AVRUPA BİRLİĞİ (AB)

Senem AYDIN DÜZGİT views2614

Avrupa Birliği (AB), coğrafi olarak Avrupa’da yer alan 27 ülkenin üyesi olduğu uluslararası bir kuruluştur. AB’yi diğer uluslararası örgütlerden ayıran en önemli özellik, birçok farklı politika alanında üye ülkelerin ulusal egemenliklerini önemli ölçüde üyesi oldukları AB’ye devretmiş olmasıdır. AB’ye üye olmak isteyen ülkelerin coğrafi olarak Avrupa’da olması ve Kopenhag Kriterleri (demokrasi ve hukukun üstünlüğü, işleyen piyasa ekonomisi ve AB müktesebatının tümden kabulü) adı verilen üyelik kriterlerini karşılaması gerekmektedir. AB’nin temel kurumsal yapısı, yasa tasarıları hazırlamak ve uygulamayı izlemekle sorumlu Avrupa Komisyonu; yasa yapımından sorumlu Avrupa Konseyi ve Avrupa Parlamentosu’ndan oluşur. AB müktesebatının ihlallerine ilişkin davalar ise Avrupa Adalet Divanı’nda karara bağlanır.

AB, İkinci Dünya Savaşı’nın bitimini takiben, 18 Nisan 1951 tarihinde altı kurucu üye ülkenin (Fransa, Almanya, İtalya, Hollanda, Belçika ve Lüksemburg) imzaladığı Paris Antlaşması’yla Avrupa Kömür ve Çelik Topluluğu (AKÇT) olarak kurulmuştur. AKÇT’nin kurulmasındaki temel amaç, savaştan ötürü büyük tahribat yaşamış olan Avrupa’da kalıcı barışın sağlanması için savaşın ana ham maddesi olan kömür ve demir kaynaklarının ve üretiminin bir araya getirilmesidir. Antlaşmaya göre, kömür ve demir üretimi ile ilgili kararlar ulus-üstü fonksiyonlara sahip, bürokratik işleri yürütecek olan ve ilk başkanlığını Fransa’da üst düzey bir bürokrat olan Jean Monnet’nin üstleneceği Yüksek Otorite’ye bırakılmıştır. Antlaşma ile birlikte ayrıca Bakanlar Konseyi ve Adalet Divanı gibi kurumlar da kurulmuştur.

Çözülecek Problemler:
A – Avrupa Birliği metninden "Senem AYDIN DÜZGİT" ile "Divanı’nda karara bağlanır." arasındaki bölümü, bu iki ifade de dahil olmak üzere değiştirmeden yazdırın.
B – Avrupa Birliği metnine göre Avrupa Kömür ve Çelik Topluluğu'nu kuran Paris Antlaşması hangi tarihte imzalanmıştır?

Veri Bloğu:
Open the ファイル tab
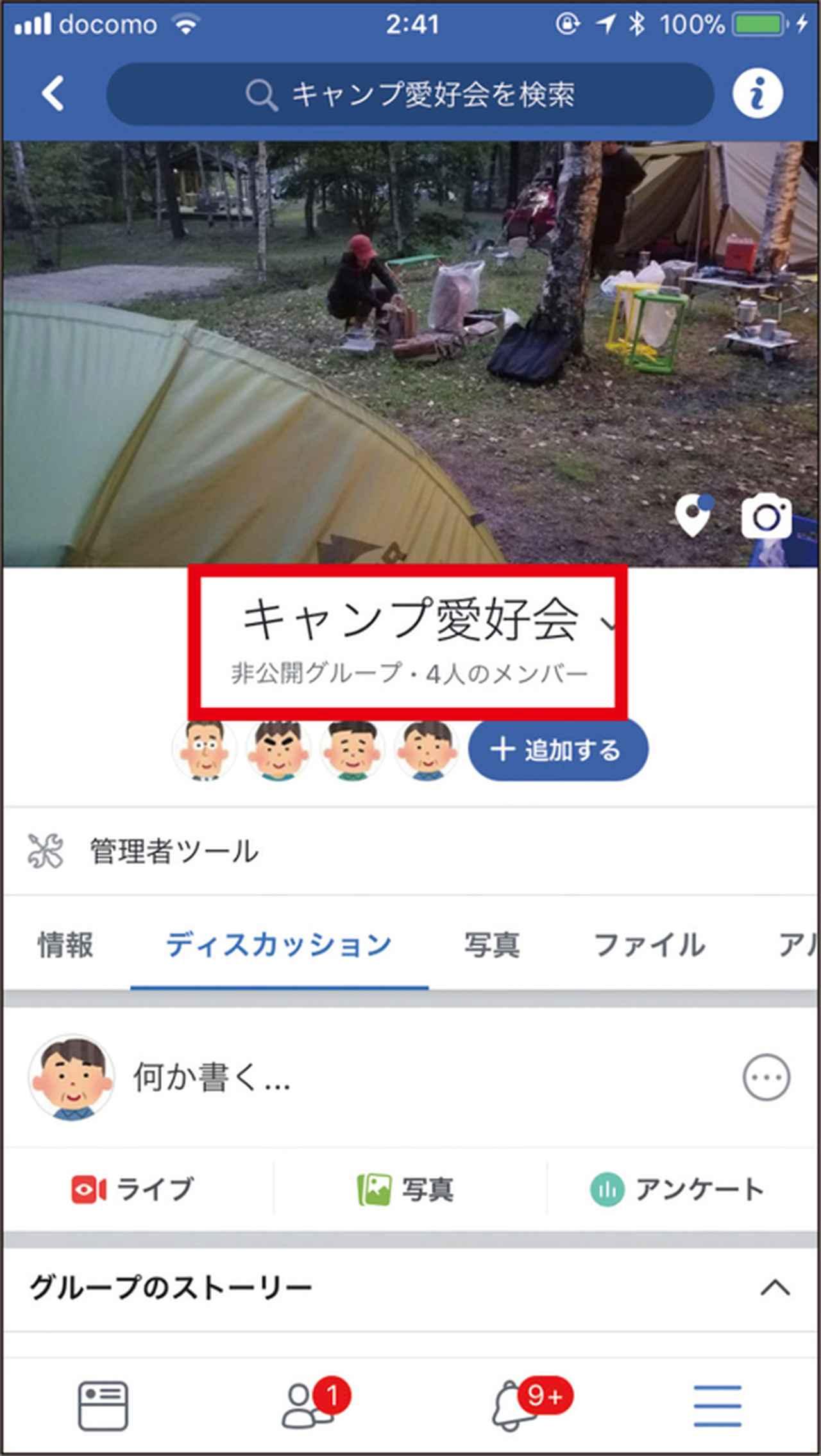 point(648,945)
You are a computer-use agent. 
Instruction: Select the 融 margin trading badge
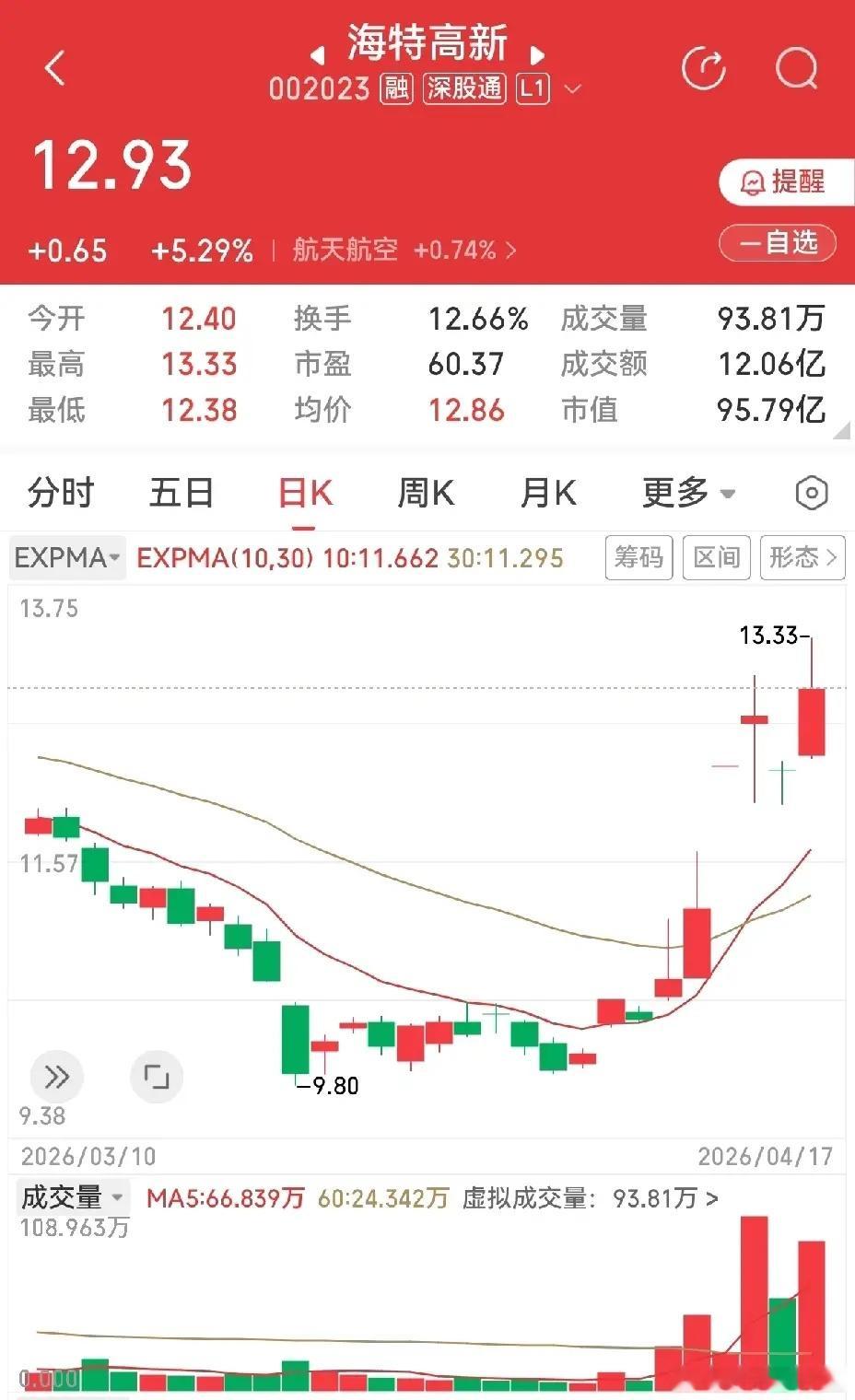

Görev Yanıtları:
A –
Senem AYDIN DÜZGİT views2614

Avrupa Birliği (AB), coğrafi olarak Avrupa’da yer alan 27 ülkenin üyesi olduğu uluslararası bir kuruluştur. AB’yi diğer uluslararası örgütlerden ayıran en önemli özellik, birçok farklı politika alanında üye ülkelerin ulusal egemenliklerini önemli ölçüde üyesi oldukları AB’ye devretmiş olmasıdır. AB’ye üye olmak isteyen ülkelerin coğrafi olarak Avrupa’da olması ve Kopenhag Kriterleri (demokrasi ve hukukun üstünlüğü, işleyen piyasa ekonomisi ve AB müktesebatının tümden kabulü) adı verilen üyelik kriterlerini karşılaması gerekmektedir. AB’nin temel kurumsal yapısı, yasa tasarıları hazırlamak ve uygulamayı izlemekle sorumlu Avrupa Komisyonu; yasa yapımından sorumlu Avrupa Konseyi ve Avrupa Parlamentosu’ndan oluşur. AB müktesebatının ihlallerine ilişkin davalar ise Avrupa Adalet Divanı’nda karara bağlanır.

B – 18 Nisan 1951.